脊髄完全損傷者の麻痺下肢に生じる歩行様筋活動の長期適応変化

Long-term adaptation of the locomotor-like muscle activity during orthotic gait in an individual with spinal cord injury

  • 河島 則天 (国立障害者リハビリテーションセンター研究所)
  • 中澤 公孝 (東京大学大学院総合文化研究科)
  • Noritaka Kawashima (National Rehabilitation Center)
  • Kimitaka Nakazawa (University of Tokyo)

下肢の運動麻痺を持つ脊髄損傷者の場合、自力での歩行は困難だが、下肢装具を装着することで歩行運動が可能となる。

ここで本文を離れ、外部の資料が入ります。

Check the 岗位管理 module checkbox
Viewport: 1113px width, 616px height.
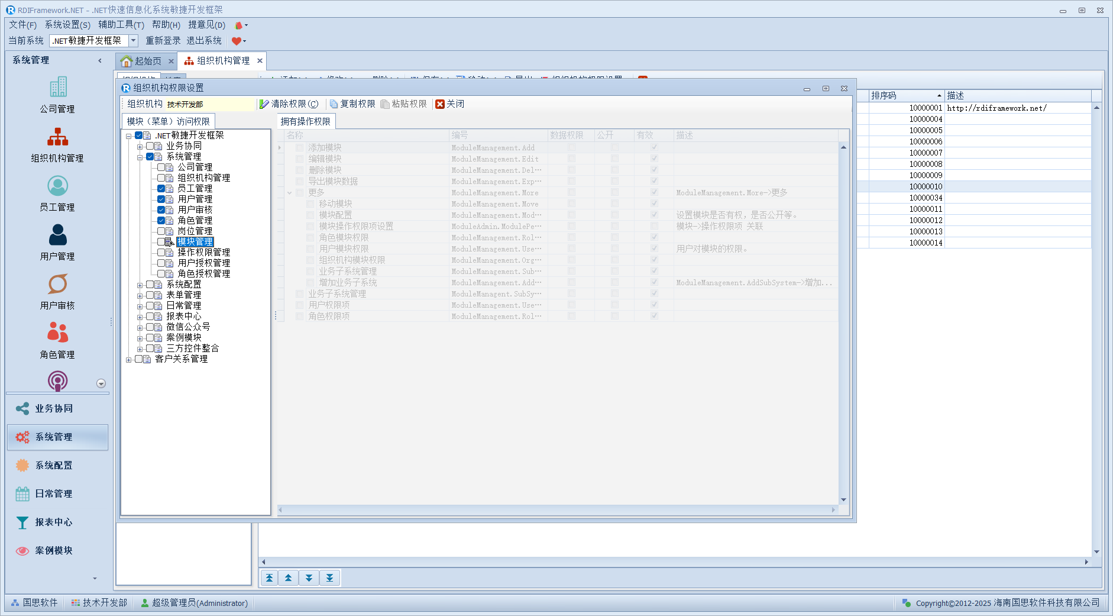click(161, 231)
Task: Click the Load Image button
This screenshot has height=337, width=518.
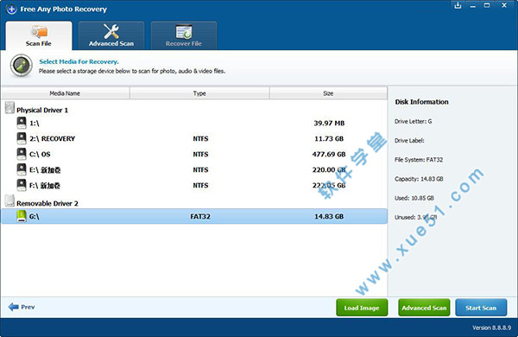Action: coord(362,308)
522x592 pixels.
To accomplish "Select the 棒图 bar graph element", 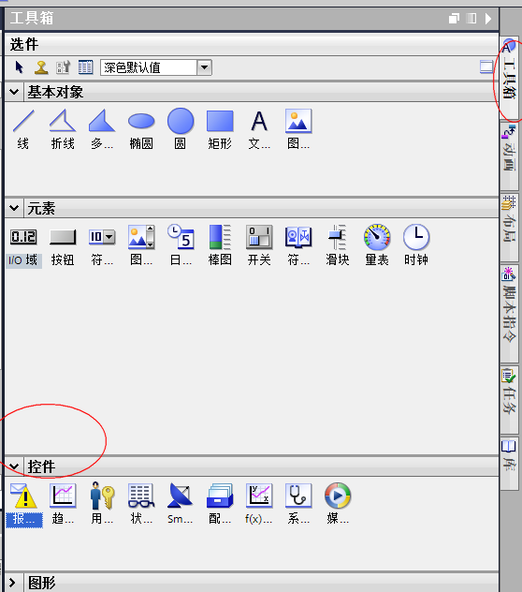I will 220,245.
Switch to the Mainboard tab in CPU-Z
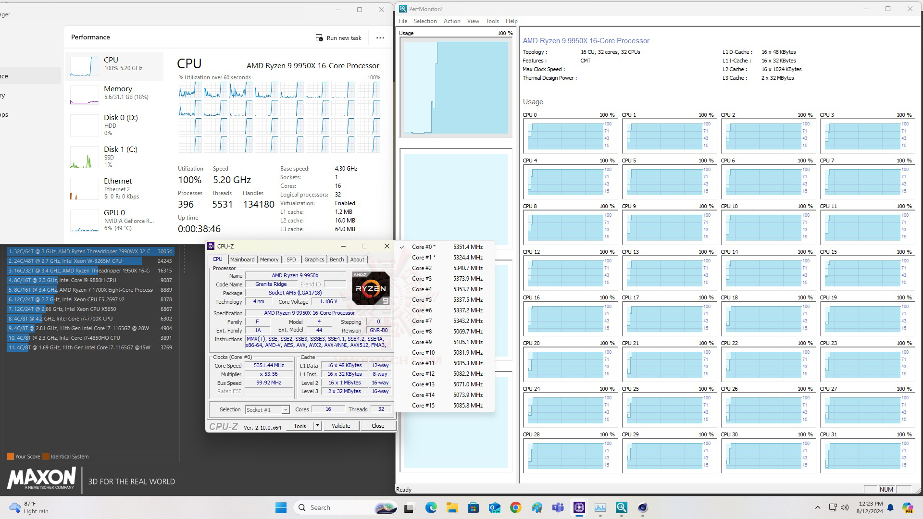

興味深いことに、装具歩行中には、脳と麻痺領域の神経連絡が途絶している完全損傷の場合でも、下肢の筋群に歩行周期に同調した筋活動が発現する。この筋活動は、歩行運動に伴う末梢性感覚入力によって脊髄運動ニューロンの活動が喚起された結果として生じるものと考えられるが、単に筋の伸張などの物理的変化によってのみ生じるのではなく、脊髄内の介在ニューロン群で構成される「脊髄歩行中枢」の活動を反映するものと考えられている。 この「歩行様筋活動(locomotor-like muscle activity)」の発現は、歩行に関連した適切な感覚情報が与えられれば、脳との神経連絡が絶たれていても脊髄歩行中枢の活動が惹起できる可能性を示唆するものである。本報告では、受傷後11年にわたって装具歩行を継続している脊髄完全損傷者のフォローアップ計測の結果を示し、上記の歩行様筋活動の長期的変化の観察から、装具歩行の繰り返しによる求心性感覚情報が脊髄歩行中枢の可塑的変化(use-dependent plasticity)を生ずるのか否かを議論してみたい。